• **WHAT THE TASK ASKS**
Print every entry exactly as written.

• **RECORDS SUPPLIED**

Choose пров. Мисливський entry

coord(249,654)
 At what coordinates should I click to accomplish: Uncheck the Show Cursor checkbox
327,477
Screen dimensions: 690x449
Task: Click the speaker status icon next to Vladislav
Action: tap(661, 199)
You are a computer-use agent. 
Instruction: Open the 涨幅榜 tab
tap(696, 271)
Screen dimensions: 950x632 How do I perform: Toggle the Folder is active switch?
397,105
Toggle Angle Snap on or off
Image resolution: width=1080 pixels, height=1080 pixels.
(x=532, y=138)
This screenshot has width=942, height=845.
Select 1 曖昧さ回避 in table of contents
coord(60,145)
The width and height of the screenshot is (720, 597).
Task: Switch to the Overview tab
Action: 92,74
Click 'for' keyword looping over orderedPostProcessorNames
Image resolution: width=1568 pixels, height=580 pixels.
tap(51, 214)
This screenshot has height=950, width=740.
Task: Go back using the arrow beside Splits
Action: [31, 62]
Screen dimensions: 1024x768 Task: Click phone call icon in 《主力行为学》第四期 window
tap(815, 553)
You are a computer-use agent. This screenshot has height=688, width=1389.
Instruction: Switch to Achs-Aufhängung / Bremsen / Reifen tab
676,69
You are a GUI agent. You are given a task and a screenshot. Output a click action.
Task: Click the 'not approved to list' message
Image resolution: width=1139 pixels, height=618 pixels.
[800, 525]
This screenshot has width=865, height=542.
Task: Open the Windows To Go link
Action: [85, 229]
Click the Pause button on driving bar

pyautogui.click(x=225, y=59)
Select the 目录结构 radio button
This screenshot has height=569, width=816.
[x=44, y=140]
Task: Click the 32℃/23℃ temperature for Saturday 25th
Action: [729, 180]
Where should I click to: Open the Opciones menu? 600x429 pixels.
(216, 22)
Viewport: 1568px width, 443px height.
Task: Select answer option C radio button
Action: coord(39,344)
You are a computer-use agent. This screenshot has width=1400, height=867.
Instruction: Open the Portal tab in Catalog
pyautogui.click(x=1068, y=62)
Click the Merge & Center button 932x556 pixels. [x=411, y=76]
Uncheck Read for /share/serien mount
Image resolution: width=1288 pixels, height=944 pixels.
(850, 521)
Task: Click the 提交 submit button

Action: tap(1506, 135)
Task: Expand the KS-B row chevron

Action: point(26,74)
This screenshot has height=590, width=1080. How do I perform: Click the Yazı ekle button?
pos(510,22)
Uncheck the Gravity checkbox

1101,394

• **REPLY TO THE EXERCISE**
Choose пров. Мисливський entry

coord(249,654)
 At what coordinates should I click to accomplish: Uncheck the Show Cursor checkbox
327,477
Screen dimensions: 690x449
Task: Click the speaker status icon next to Vladislav
Action: tap(661, 199)
You are a computer-use agent. 
Instruction: Open the 涨幅榜 tab
tap(696, 271)
Screen dimensions: 950x632 How do I perform: Toggle the Folder is active switch?
397,105
Toggle Angle Snap on or off
Image resolution: width=1080 pixels, height=1080 pixels.
(x=532, y=138)
This screenshot has width=942, height=845.
Select 1 曖昧さ回避 in table of contents
coord(60,145)
The width and height of the screenshot is (720, 597).
Task: Switch to the Overview tab
Action: 92,74
Click 'for' keyword looping over orderedPostProcessorNames
Image resolution: width=1568 pixels, height=580 pixels.
tap(51, 214)
This screenshot has height=950, width=740.
Task: Go back using the arrow beside Splits
Action: [31, 62]
Screen dimensions: 1024x768 Task: Click phone call icon in 《主力行为学》第四期 window
tap(815, 553)
You are a computer-use agent. This screenshot has height=688, width=1389.
Instruction: Switch to Achs-Aufhängung / Bremsen / Reifen tab
676,69
You are a GUI agent. You are given a task and a screenshot. Output a click action.
Task: Click the 'not approved to list' message
Image resolution: width=1139 pixels, height=618 pixels.
[800, 525]
This screenshot has width=865, height=542.
Task: Open the Windows To Go link
Action: [85, 229]
Click the Pause button on driving bar

pyautogui.click(x=225, y=59)
Select the 目录结构 radio button
This screenshot has height=569, width=816.
[x=44, y=140]
Task: Click the 32℃/23℃ temperature for Saturday 25th
Action: [729, 180]
Where should I click to: Open the Opciones menu? 600x429 pixels.
(216, 22)
Viewport: 1568px width, 443px height.
Task: Select answer option C radio button
Action: coord(39,344)
You are a computer-use agent. This screenshot has width=1400, height=867.
Instruction: Open the Portal tab in Catalog
pyautogui.click(x=1068, y=62)
Click the Merge & Center button 932x556 pixels. [x=411, y=76]
Uncheck Read for /share/serien mount
Image resolution: width=1288 pixels, height=944 pixels.
(850, 521)
Task: Click the 提交 submit button

Action: tap(1506, 135)
Task: Expand the KS-B row chevron

Action: point(26,74)
This screenshot has height=590, width=1080. How do I perform: Click the Yazı ekle button?
pos(510,22)
Uncheck the Gravity checkbox

1101,394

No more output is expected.